Your goal: The expected answer is a copy of every line in the listing that has the word "agent".

Records to process:
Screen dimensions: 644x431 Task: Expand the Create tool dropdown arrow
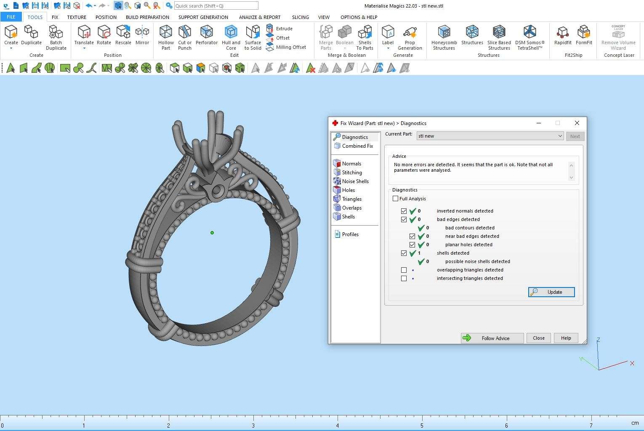click(11, 48)
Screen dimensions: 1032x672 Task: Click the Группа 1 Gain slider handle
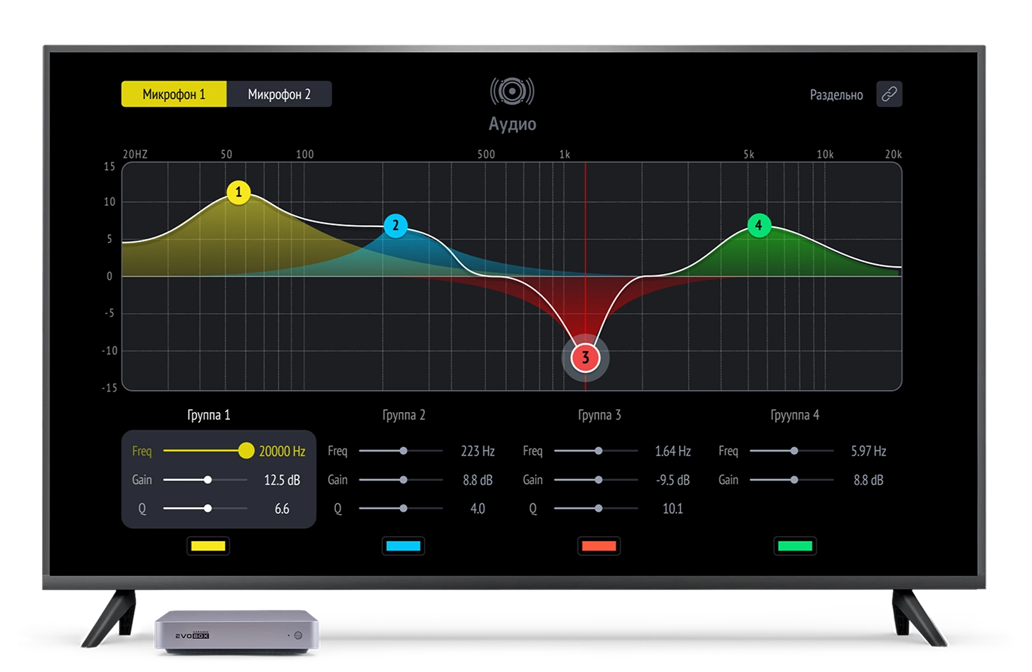click(x=208, y=480)
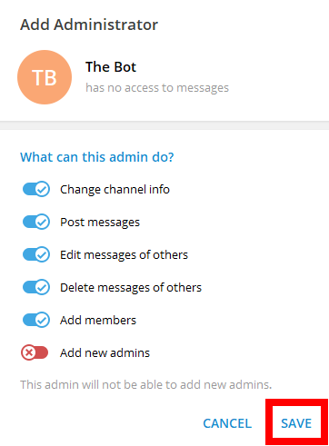Save the administrator permissions
This screenshot has height=446, width=329.
(x=296, y=423)
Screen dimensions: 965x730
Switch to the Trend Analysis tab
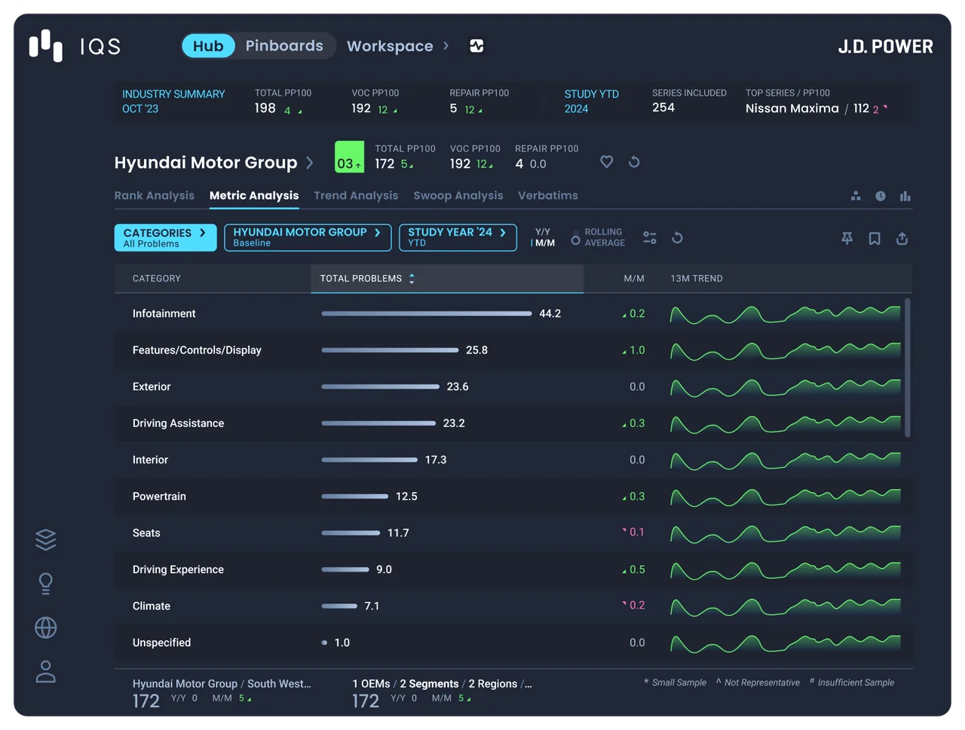pyautogui.click(x=356, y=195)
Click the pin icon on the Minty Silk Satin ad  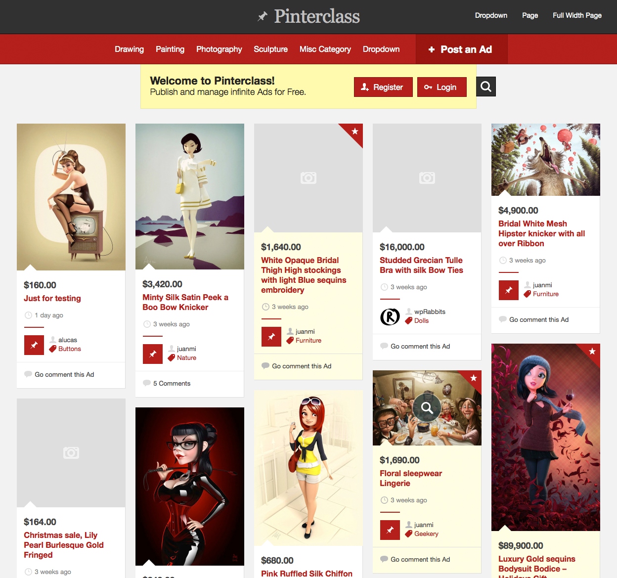pos(152,354)
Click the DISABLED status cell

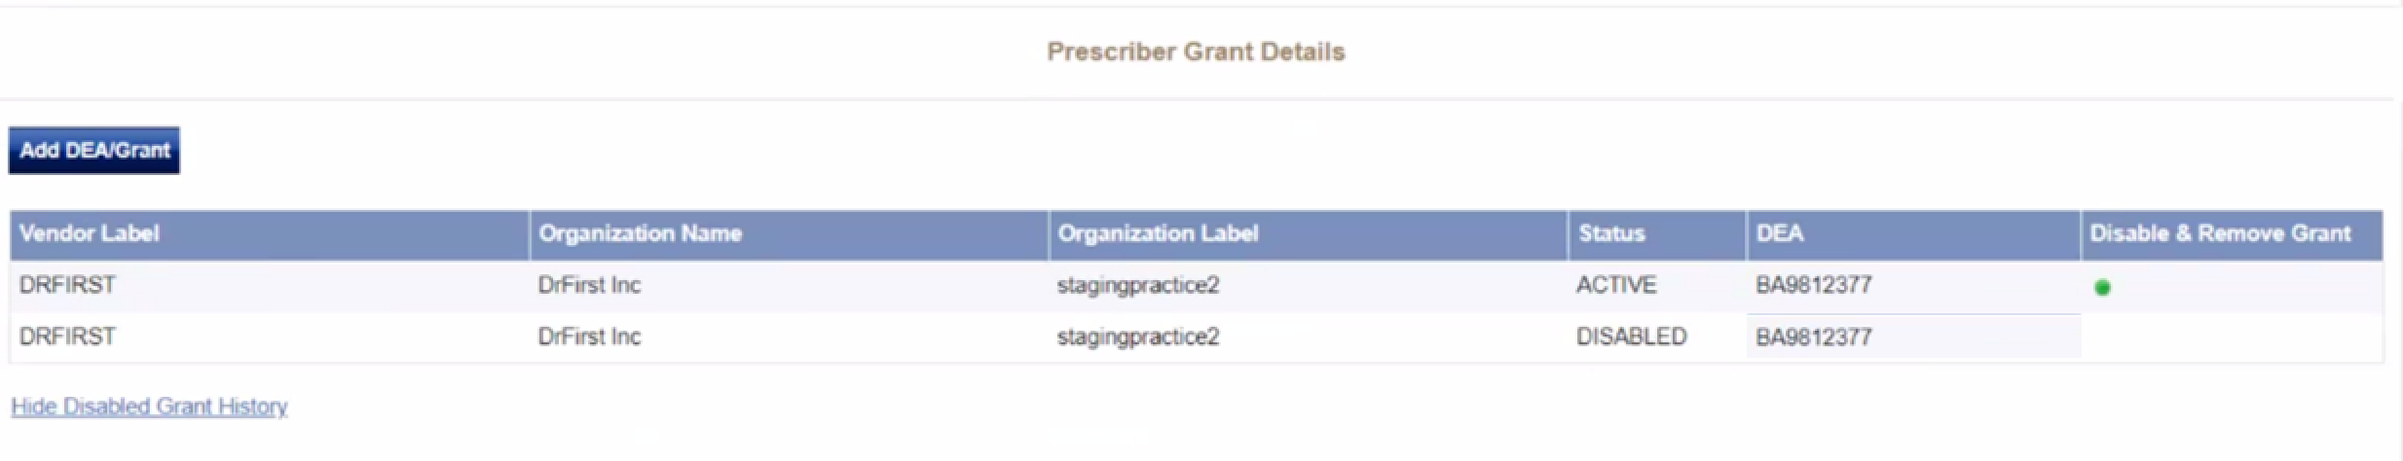click(x=1632, y=337)
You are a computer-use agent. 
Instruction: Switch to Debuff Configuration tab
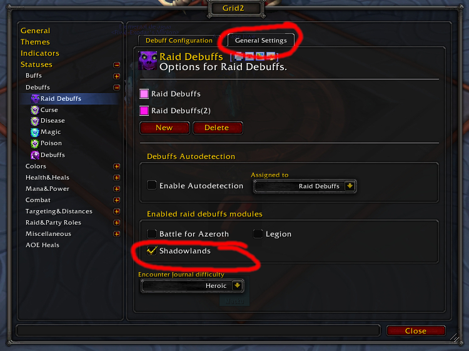coord(179,41)
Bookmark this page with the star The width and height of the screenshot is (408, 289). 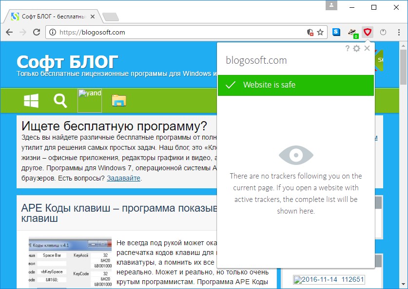pos(320,32)
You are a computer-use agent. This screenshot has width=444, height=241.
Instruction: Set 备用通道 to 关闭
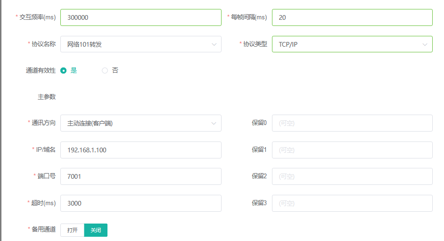tap(96, 230)
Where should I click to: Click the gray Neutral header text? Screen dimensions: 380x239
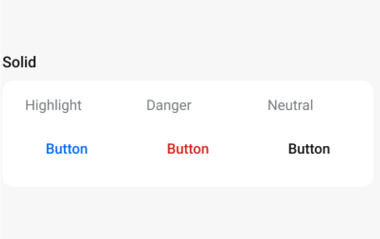[x=290, y=105]
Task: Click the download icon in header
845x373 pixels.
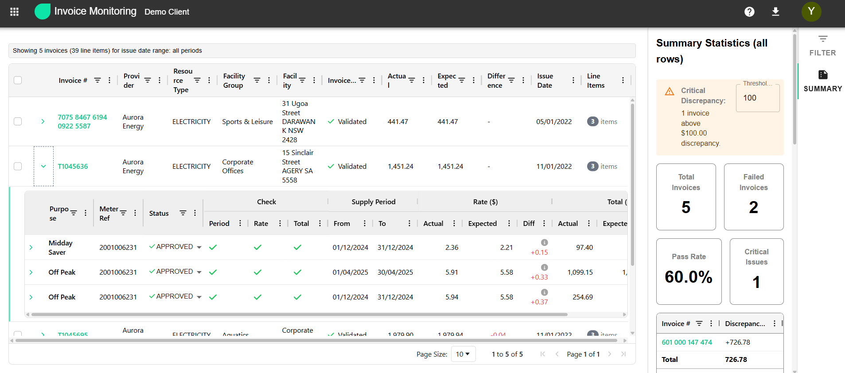Action: [x=775, y=12]
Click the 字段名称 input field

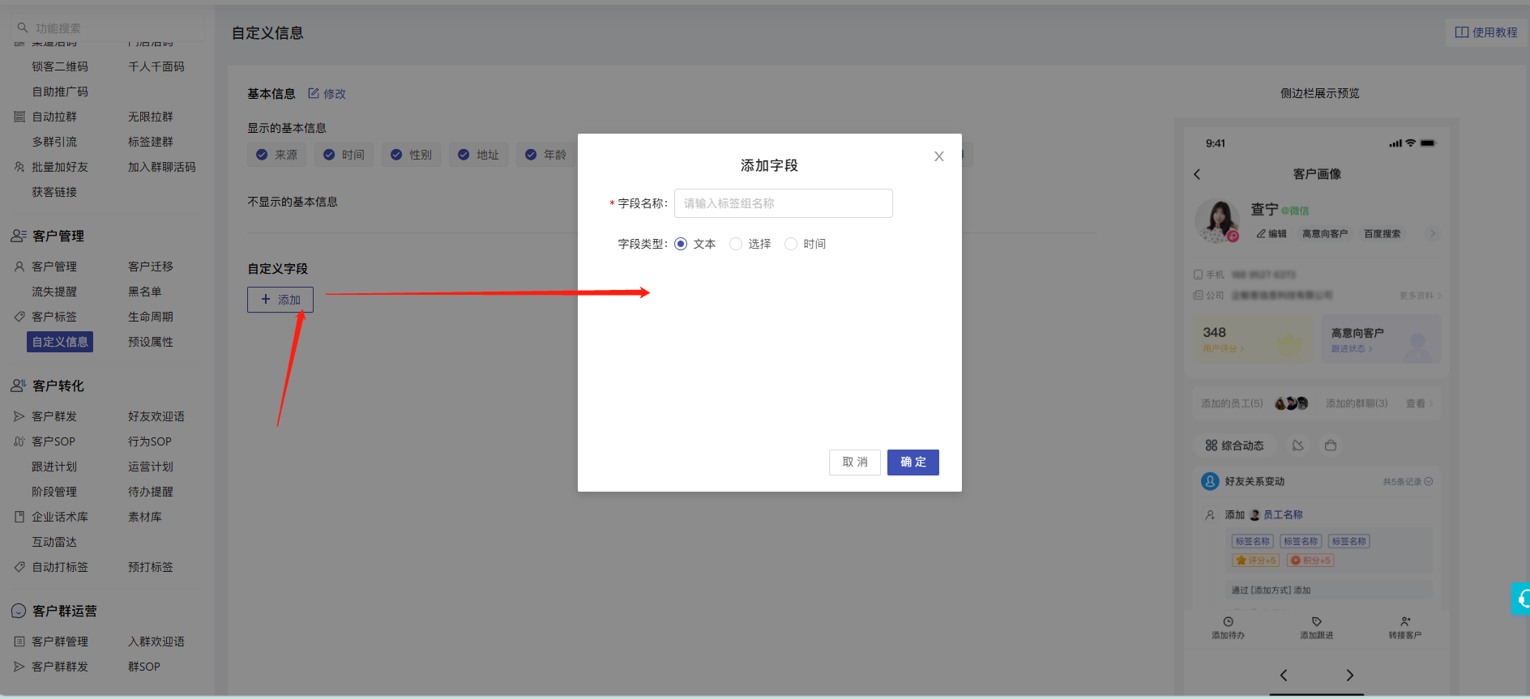(783, 203)
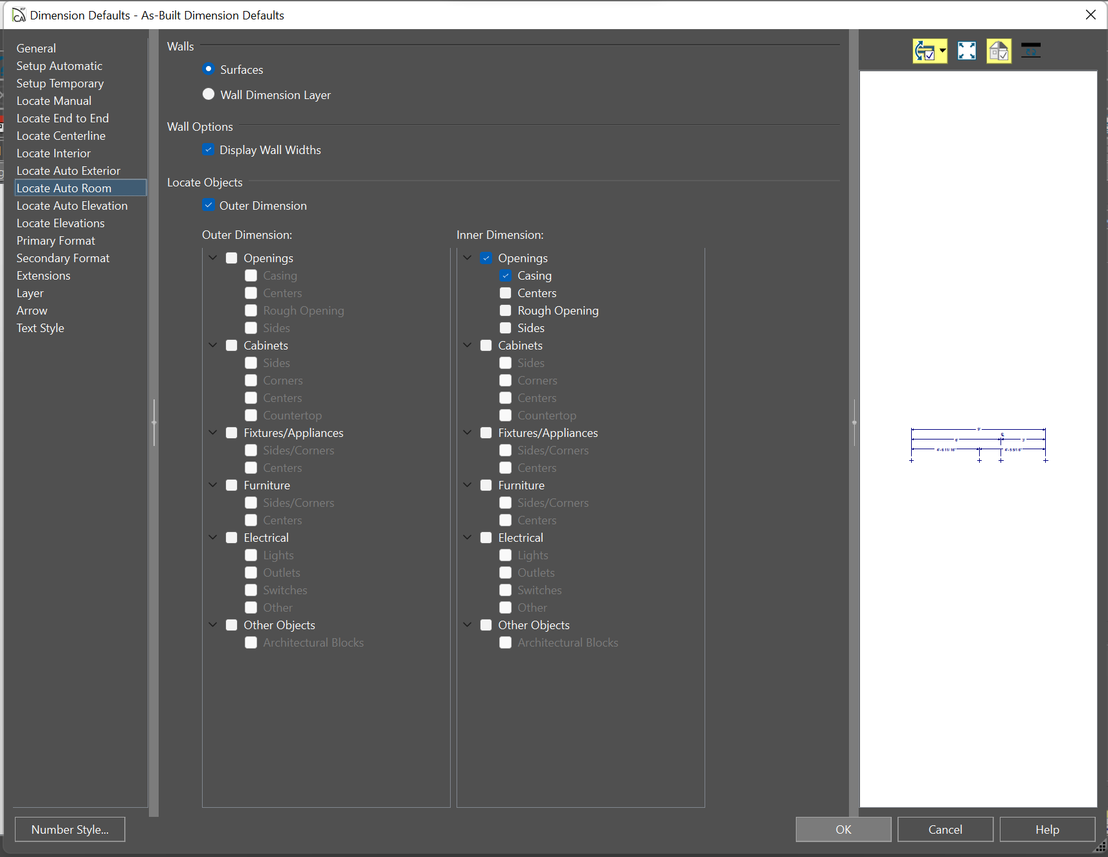This screenshot has height=857, width=1108.
Task: Click the Fill Window preview icon
Action: (x=966, y=51)
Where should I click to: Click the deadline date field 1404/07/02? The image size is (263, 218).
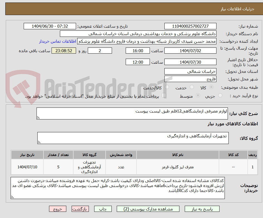click(x=191, y=51)
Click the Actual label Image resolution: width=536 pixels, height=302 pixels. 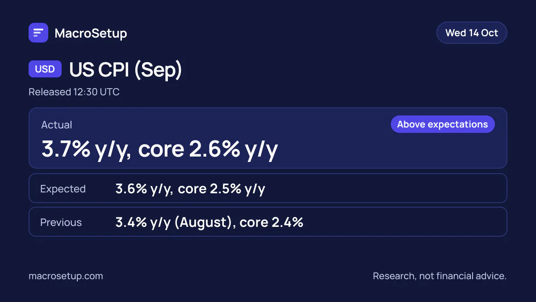[x=57, y=125]
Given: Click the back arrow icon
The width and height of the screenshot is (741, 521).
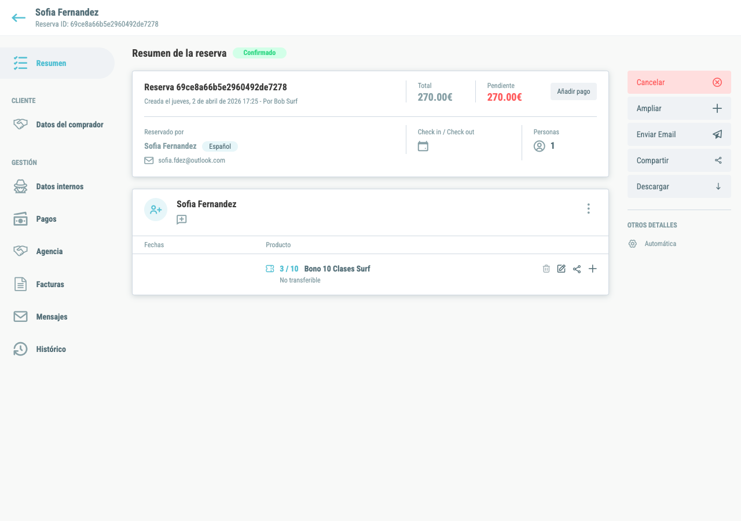Looking at the screenshot, I should (19, 18).
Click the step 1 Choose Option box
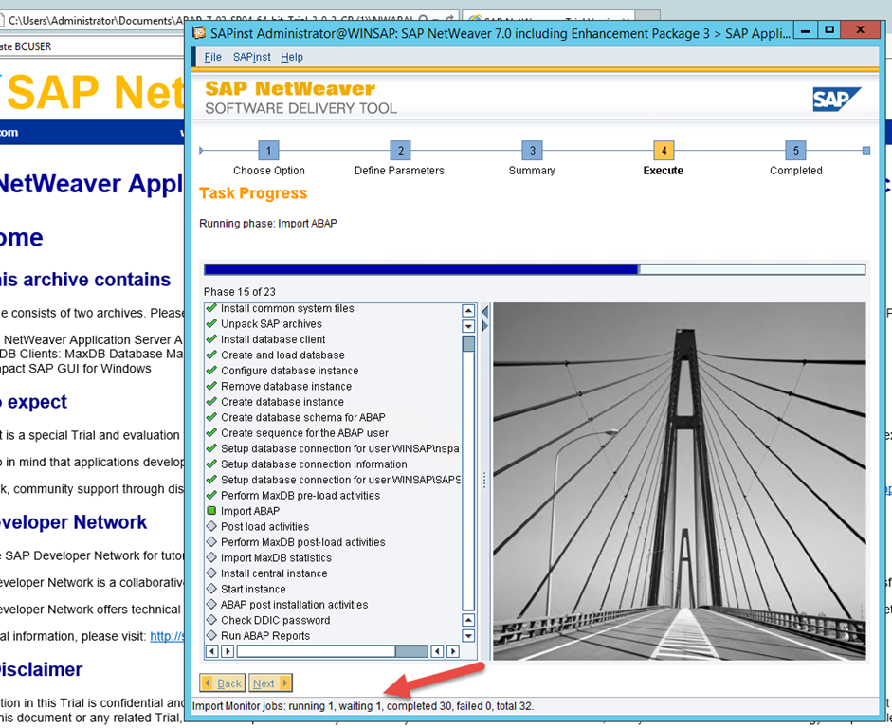The width and height of the screenshot is (892, 728). coord(268,151)
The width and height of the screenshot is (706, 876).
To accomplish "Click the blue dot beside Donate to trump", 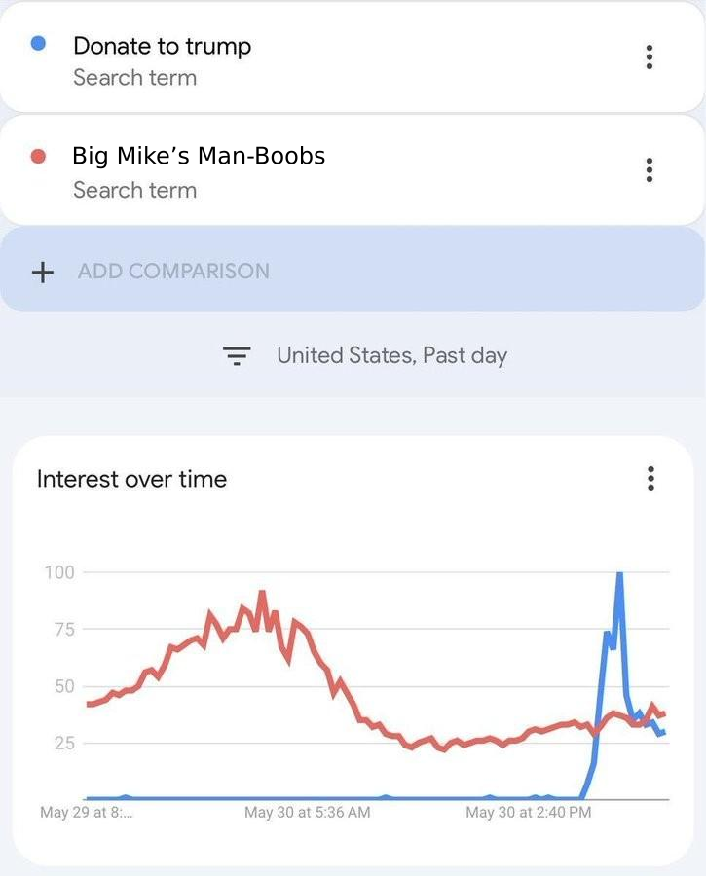I will 39,44.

Task output:
You are a computer-use agent. 
You are a computer-use agent. This screenshot has width=444, height=241.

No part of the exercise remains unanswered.